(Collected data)
• • • • •

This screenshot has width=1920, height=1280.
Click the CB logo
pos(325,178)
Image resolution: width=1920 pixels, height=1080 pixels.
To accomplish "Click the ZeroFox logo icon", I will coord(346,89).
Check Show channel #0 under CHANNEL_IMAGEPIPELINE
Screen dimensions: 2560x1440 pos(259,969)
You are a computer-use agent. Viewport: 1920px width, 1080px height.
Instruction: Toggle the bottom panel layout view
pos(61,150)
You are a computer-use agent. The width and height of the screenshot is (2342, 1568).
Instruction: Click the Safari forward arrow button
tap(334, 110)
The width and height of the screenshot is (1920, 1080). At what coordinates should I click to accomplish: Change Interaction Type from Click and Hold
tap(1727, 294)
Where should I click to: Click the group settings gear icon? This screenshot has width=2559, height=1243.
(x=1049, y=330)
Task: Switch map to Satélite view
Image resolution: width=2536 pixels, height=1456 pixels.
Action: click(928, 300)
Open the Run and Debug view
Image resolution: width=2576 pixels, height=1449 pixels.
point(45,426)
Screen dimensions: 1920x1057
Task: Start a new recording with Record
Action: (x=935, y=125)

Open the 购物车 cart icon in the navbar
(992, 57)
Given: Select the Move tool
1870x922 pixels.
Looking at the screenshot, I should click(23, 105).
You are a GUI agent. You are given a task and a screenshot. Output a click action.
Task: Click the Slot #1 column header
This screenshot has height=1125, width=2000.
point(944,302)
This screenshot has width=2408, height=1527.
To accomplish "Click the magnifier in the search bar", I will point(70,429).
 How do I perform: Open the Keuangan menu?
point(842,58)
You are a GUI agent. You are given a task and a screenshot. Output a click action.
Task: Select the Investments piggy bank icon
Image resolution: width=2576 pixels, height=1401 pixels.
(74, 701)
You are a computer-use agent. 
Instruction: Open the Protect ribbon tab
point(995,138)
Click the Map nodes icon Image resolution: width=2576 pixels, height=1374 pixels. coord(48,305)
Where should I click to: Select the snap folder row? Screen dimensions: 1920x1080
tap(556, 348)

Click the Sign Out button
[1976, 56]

• • • • •

Starting at the line in the records above that contains "The width and height of the screenshot is (1920, 1080).", output every line up to and including the last one, with nothing added.

The width and height of the screenshot is (1920, 1080). At what coordinates should I click to accomplish: Change Interaction Type from Click and Hold
tap(1727, 294)
Where should I click to: Click the group settings gear icon? This screenshot has width=2559, height=1243.
(x=1049, y=330)
Task: Switch map to Satélite view
Image resolution: width=2536 pixels, height=1456 pixels.
Action: click(928, 300)
Open the Run and Debug view
Image resolution: width=2576 pixels, height=1449 pixels.
point(45,426)
Screen dimensions: 1920x1057
Task: Start a new recording with Record
Action: (x=935, y=125)

Open the 购物车 cart icon in the navbar
(992, 57)
Given: Select the Move tool
1870x922 pixels.
Looking at the screenshot, I should click(23, 105).
You are a GUI agent. You are given a task and a screenshot. Output a click action.
Task: Click the Slot #1 column header
This screenshot has height=1125, width=2000.
point(944,302)
This screenshot has width=2408, height=1527.
To accomplish "Click the magnifier in the search bar", I will point(70,429).
 How do I perform: Open the Keuangan menu?
point(842,58)
You are a GUI agent. You are given a task and a screenshot. Output a click action.
Task: Select the Investments piggy bank icon
Image resolution: width=2576 pixels, height=1401 pixels.
(74, 701)
You are a computer-use agent. 
Instruction: Open the Protect ribbon tab
point(995,138)
Click the Map nodes icon Image resolution: width=2576 pixels, height=1374 pixels. coord(48,305)
Where should I click to: Select the snap folder row? Screen dimensions: 1920x1080
tap(556, 348)

Click the Sign Out button
[1976, 56]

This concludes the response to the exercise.